§ What the exercise asks
From the line containing "Where should I click to: Click" through the last line of the records below, output every line exactly, both ends included, except the pictures.

--

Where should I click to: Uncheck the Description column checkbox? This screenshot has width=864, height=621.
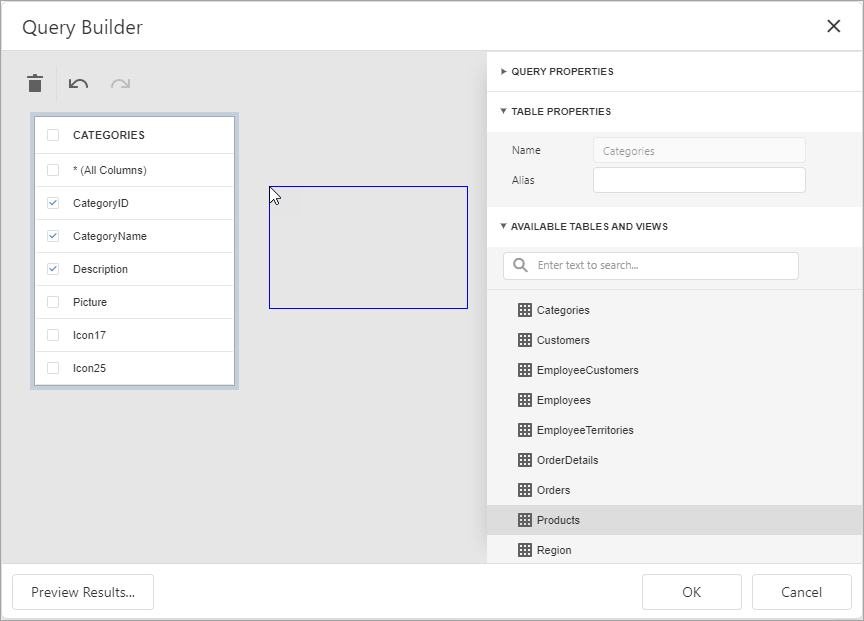(52, 268)
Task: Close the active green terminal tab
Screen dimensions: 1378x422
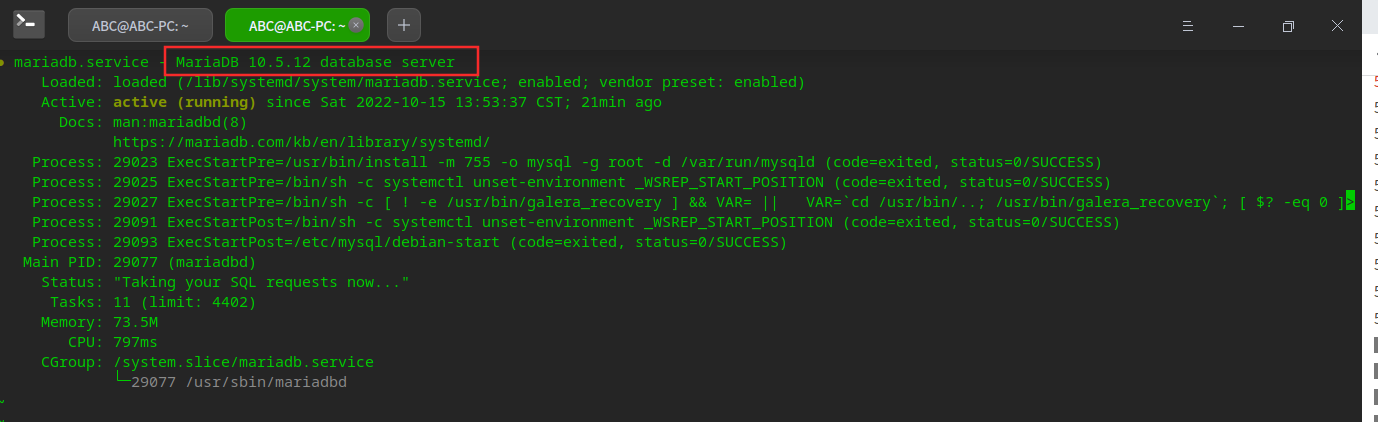Action: pos(356,24)

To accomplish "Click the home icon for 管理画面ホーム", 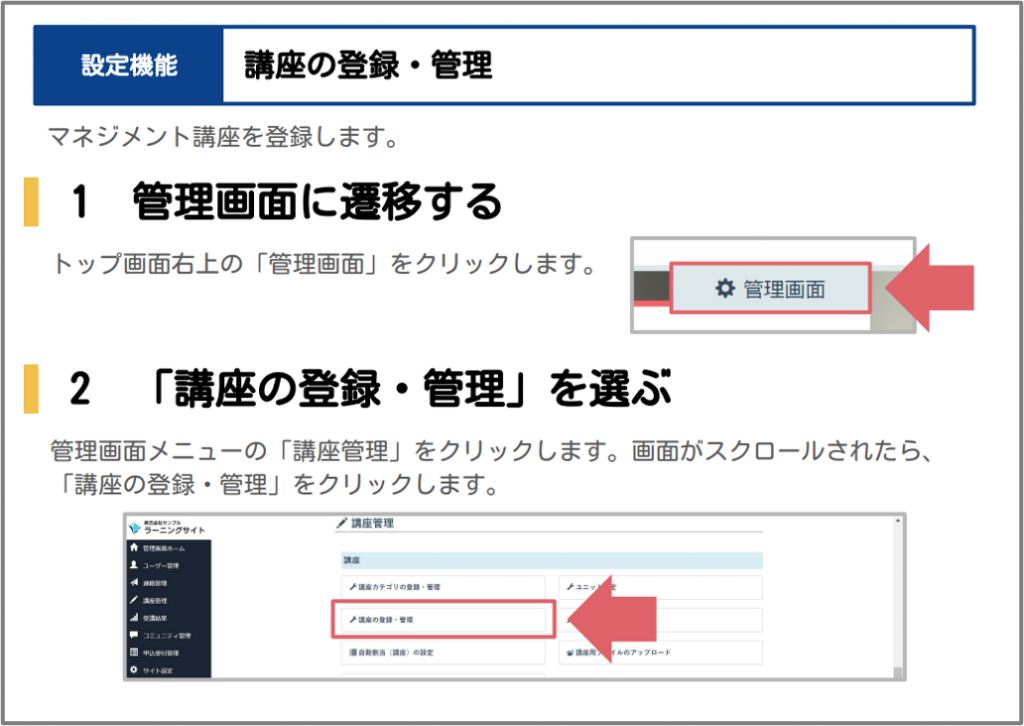I will (134, 549).
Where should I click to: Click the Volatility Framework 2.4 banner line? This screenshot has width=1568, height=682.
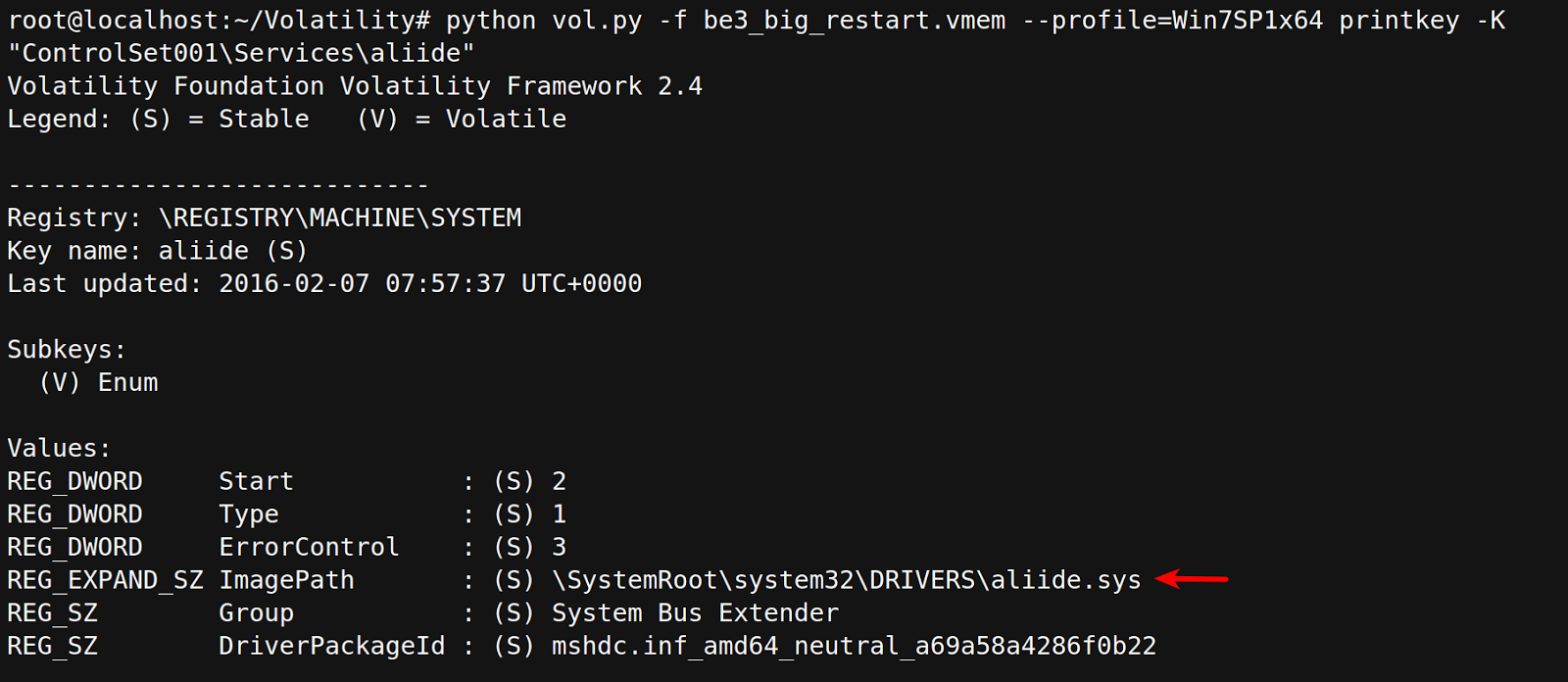pos(355,86)
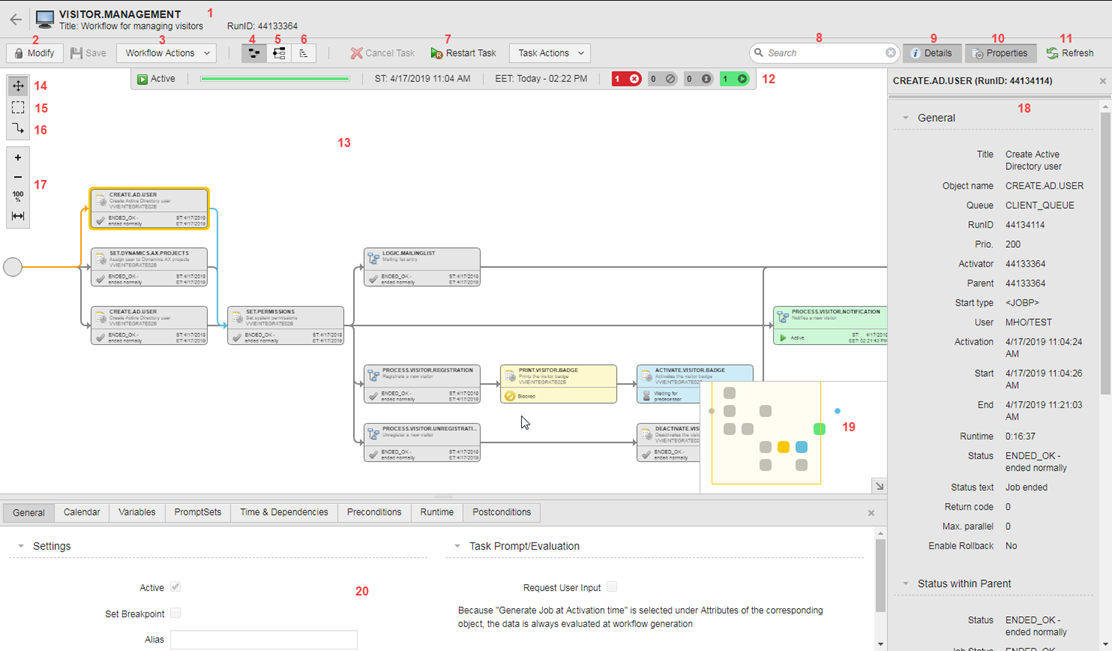
Task: Activate the rectangular selection tool
Action: [x=16, y=107]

--

§ Your response
Where should I click to: Click the Volatility Framework 2.4 banner line? This screenshot has width=1568, height=682.
pos(355,86)
Task: Activate the rectangular selection tool
Action: [x=16, y=107]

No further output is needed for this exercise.